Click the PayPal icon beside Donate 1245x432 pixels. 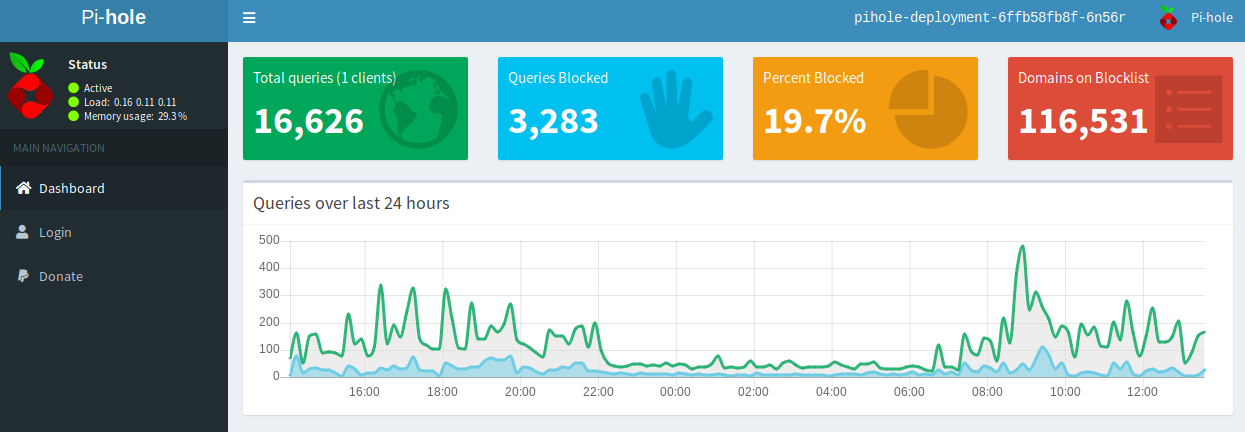click(22, 276)
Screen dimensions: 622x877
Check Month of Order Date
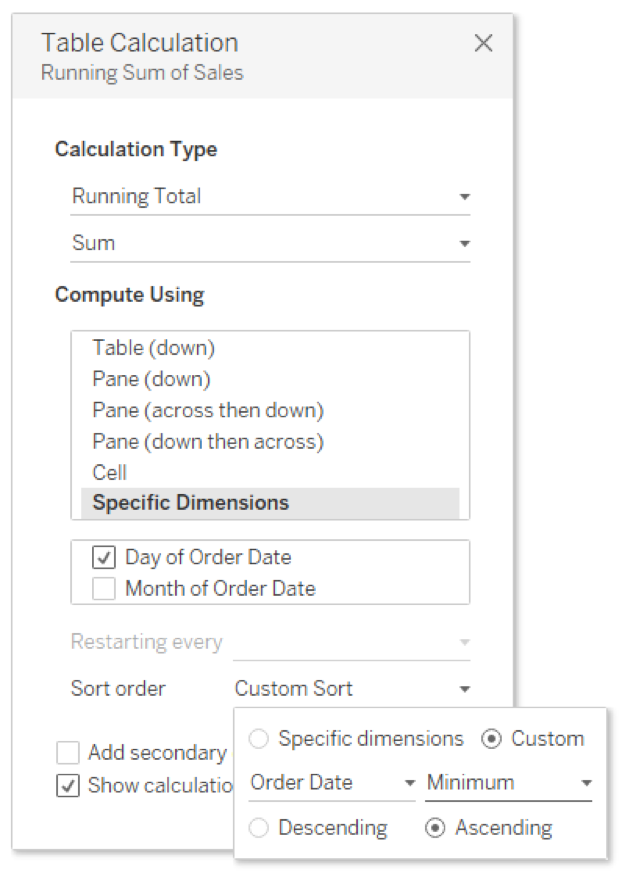tap(104, 589)
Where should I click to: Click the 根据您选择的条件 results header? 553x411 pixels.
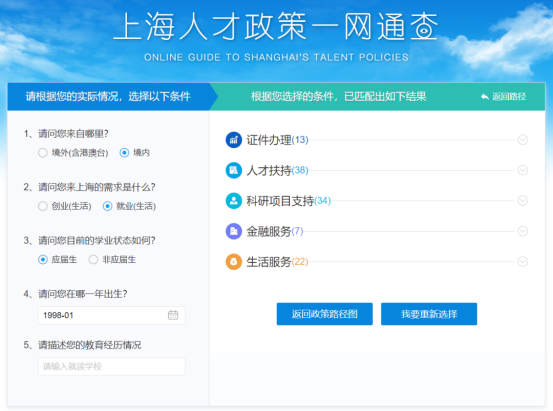coord(338,96)
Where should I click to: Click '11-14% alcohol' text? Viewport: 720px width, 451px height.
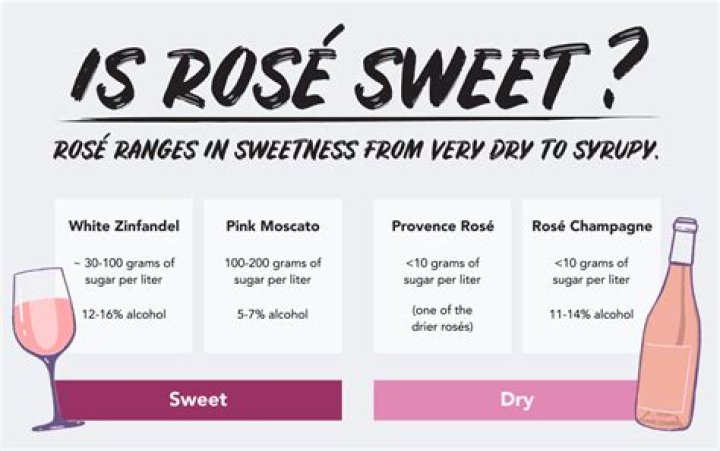point(590,314)
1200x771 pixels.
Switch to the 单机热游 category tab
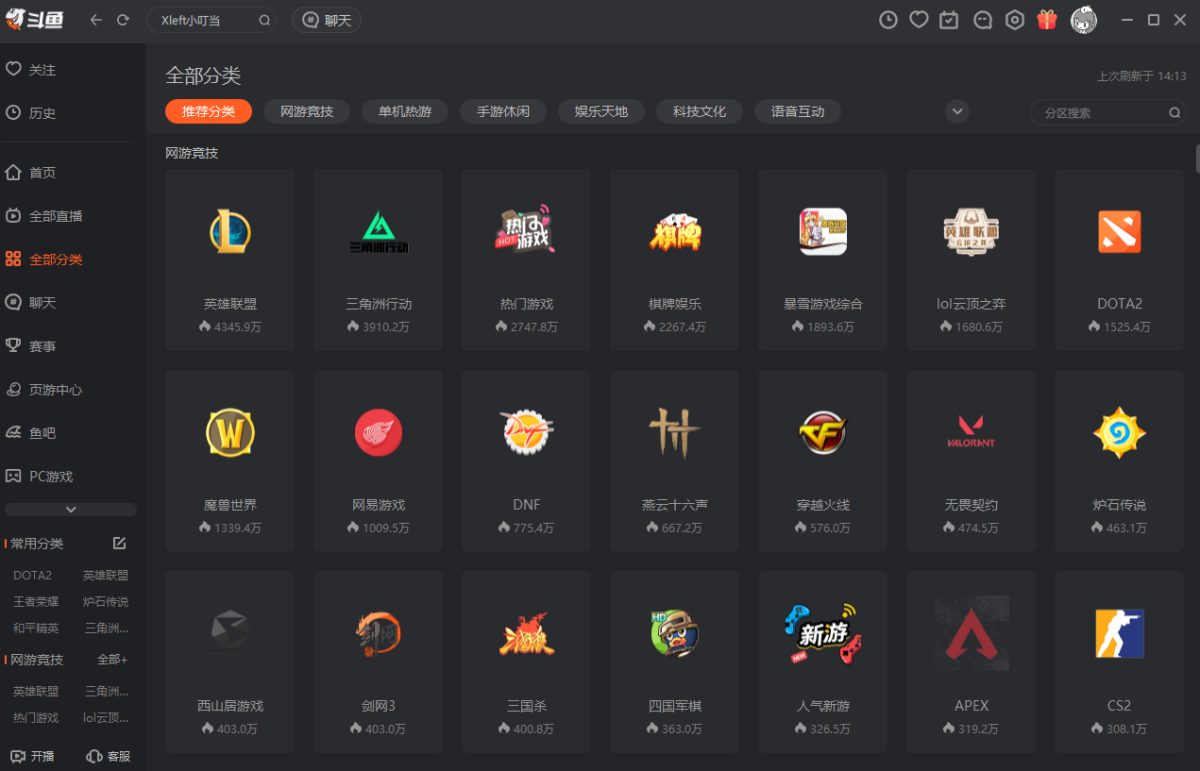405,111
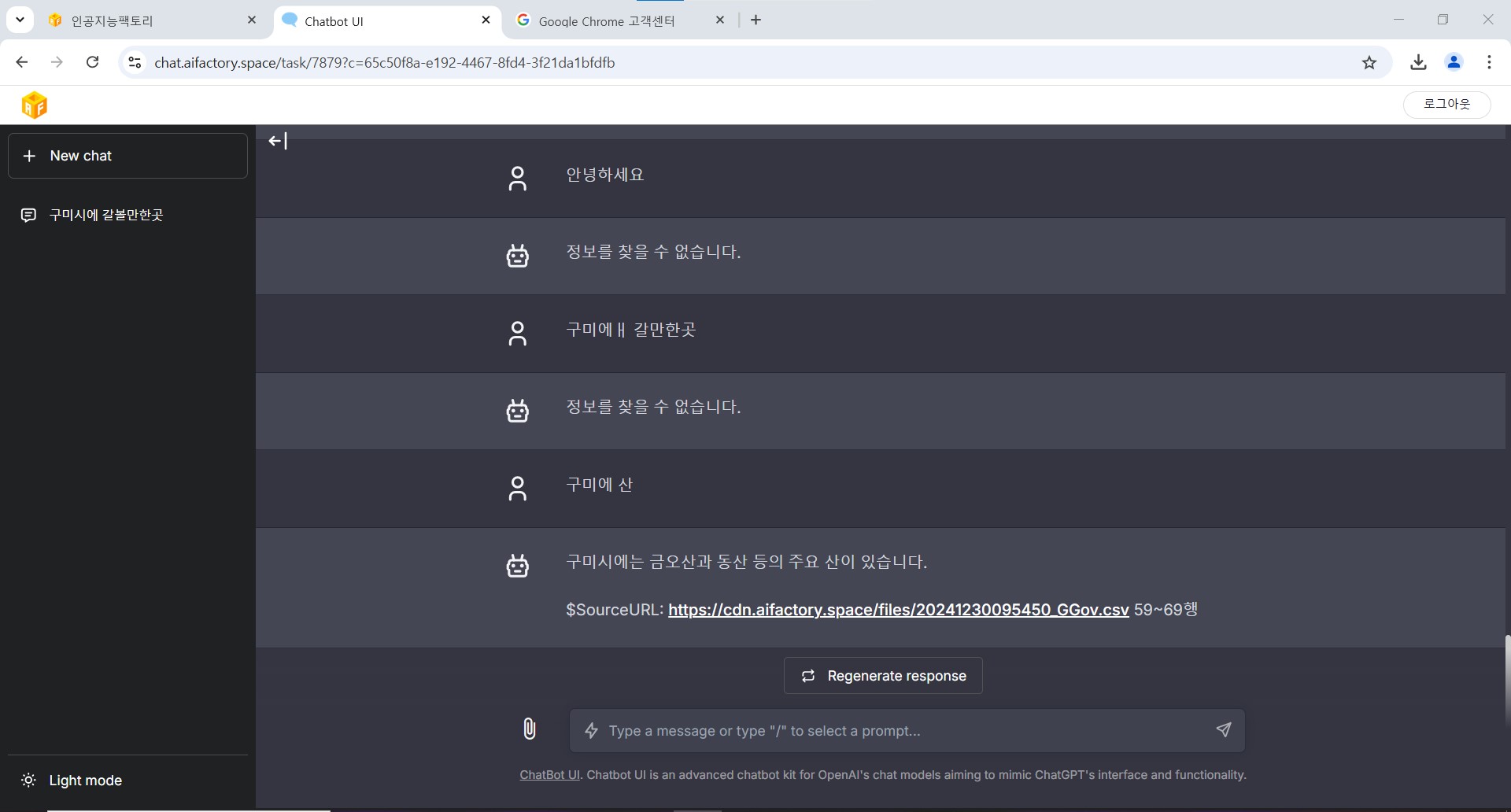Open Chrome three-dot menu

pyautogui.click(x=1489, y=63)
----------------
• **Task to complete**
Skipping the pictures, print the lines in the listing above exactly as written, starting at the line with "Check Month of Order Date" and ending at the line with "1200x771 pixels.", both included.

• **Answer for this exercise**
Check Month of Order Date
tap(104, 589)
Where should I click to: Click the 根据您选择的条件 results header? 553x411 pixels.
coord(338,96)
Where should I click to: Click '11-14% alcohol' text? Viewport: 720px width, 451px height.
point(590,314)
1200x771 pixels.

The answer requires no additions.